Review: Baka and Test (Funimation February?)


This will be my last review for Funimation February of 2018! It’s coming out just in the nick of time too! (If you’re in the US Central time zone, that is.) As seems to be the trend with shows this month, we’re going from another show I enjoyed quite a bit to a show I… had a not-so-fun time with.

For multi-season shows, there’s always two ways you can review them: either review each season separately, or review them all together as one show. For me, it comes down to the differences I discern between seasons and whether I have enough to say anything unique about the later seasons. And in this case… I do not.

So everything I say here, applies to both the first and second season! (I’d also add in the OVAs, because I did watch them, but I honestly don’t remember anything about them anymore.) This is my review for the entire show!

An Introduction

Another anime, another high school.

In this particular high school, all incoming students are forced to take a placement test that scores them on every subject the school teaches. Then, each student is divided into classes based upon their scores, with class A having the best scoring students, and class F having the worst. Class A has this luxurious, fancy classroom with a coffee bar and everything… class F gets this run down wooden classroom with broken chairs and desks.

So enter in Akihisa, Himeji, and Shimada: a boy and two girls. Akihisa is, well, pretty idiotic, and unsurprisingly winds up in class F. Himeji is actually of class A-rank material, but she was absent from the placement test due to illness, and wound up being thrown into class F with a score of zero. Shimada is a Japanese student who returned from Germany and failed the placement test due to her unfamiliarity with written Japanese.

These three are upset with being stuck in this shoddy classroom, and decide their only course of action is a Summoner War. Summoner Wars are AR battles waged between chibi avatars of each class member, who’s HP are determined by test scores. Classes pit their avatars against each other in Summoner Wars to attempt to win things over each other, such as getting better desks/school materials or forcing the other class to do something.

With the help of class F’s representative, Yuuji, class F may actually have a chance to win a Summoner War in the first time in the school’s history, fighting up the ranks to class A, and giving our main characters the education they so desire.

**Supplied material**
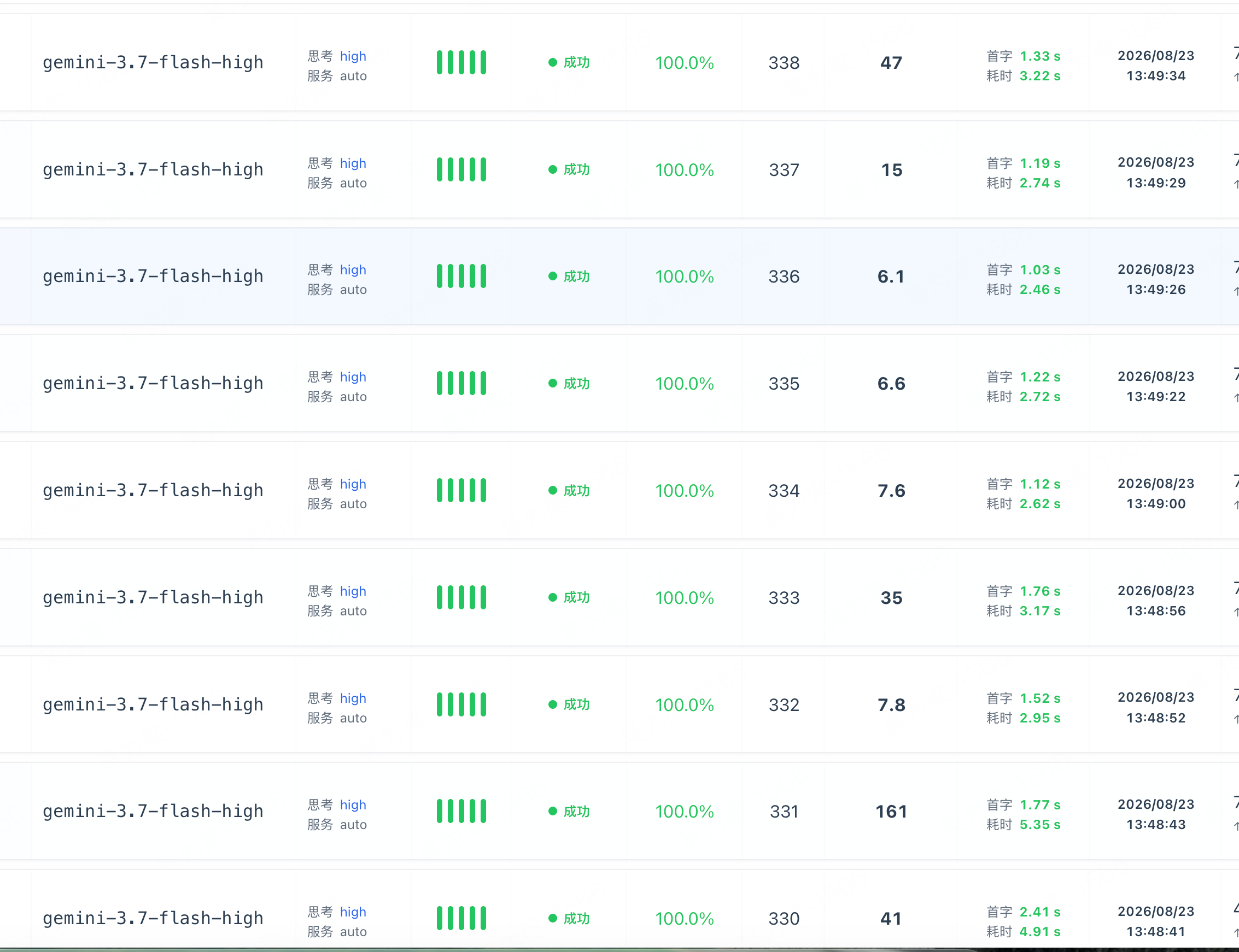Click first-token latency 1.76 s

**Task requirements**
1. Answer these questions about the Baka and Test review, each in a sentence:
(a) Which seasons of the show does the review cover?
(b) Why was Himeji placed in class F?
(c) What determines the HP of the avatars in a Summoner War?
2. Write a continuation of the Baka and Test review that picks up after its final paragraph.

**Answers below**
1.
(a) The review covers the entire show, so everything in it applies to both the first and the second season.
(b) Himeji was absent from the placement test because of illness, so she was put into class F with a score of zero.
(c) The HP of the avatars is determined by test scores.

2.
The Plot and Characters

After a surprising win in a Summoner War against class E, class F’s members become fully engrossed in these Summoner Wars and just making their way to the top. After this point, unless it can improve their abilities in the Summoner Wars, class F loses all interest in education. I honestly don’t even remember who the teacher is for this classroom – obviously, it wasn’t important.

Due to school policies about cooldown times between Summoner Wars – and also the administration wanting to implement new (weird) ideas from time to time – a lot of the anime’s time isn’t even spent on the Summoner Wars. Instead, most of the focus is on random situations and conflicts our main characters find themselves in, and how they operate around that. Examples include class F’s boys getting almost all of the grade’s guys to storm the ladies’ hot spring room during a class trip to see them naked, a school-wide treasure hunt for some random reason, a girl in another class that declares Yuuji to be her fiancé, and a beauty contest which both the girls and guys find themselves entered into against their wishes.

I’ll give credit to this show for the variety of situations you find the characters thrown into. You can’t quite predict how this series is going to go, and it’s always one ridiculous thing after another. This is definitely more of a comedy show, and not so much an action show. When the Summoner Wars do come around, though, there is enough combat and strategy discussed to not make the wars feel cheaply produced or anything… but, again, don’t come to Baka and Test if you’re looking for continual action.

However, to be honest, I didn’t pay the most attention to this show. I followed along enough to know what was going on in the episodes and to tell one character apart from another. It wasn’t a particularly bad or boring show (although I could perhaps argue for the latter), but there were things that specifically bother me.

I’m a firm believer in getting rid of gender stereotypes, the idea that a man or woman can’t do certain things because they’re a man/woman. Class F not only implements gender stereotypes, but even has an enforcement squad that target males who don’t stick to these made-up guidelines. Class F’s females would probably have such an enforcement squad too, if it weren’t for the fact that Himeji and Shimada are the only two girls in that class… and they both have a crush on Akihisa. So a love triangle develops as well.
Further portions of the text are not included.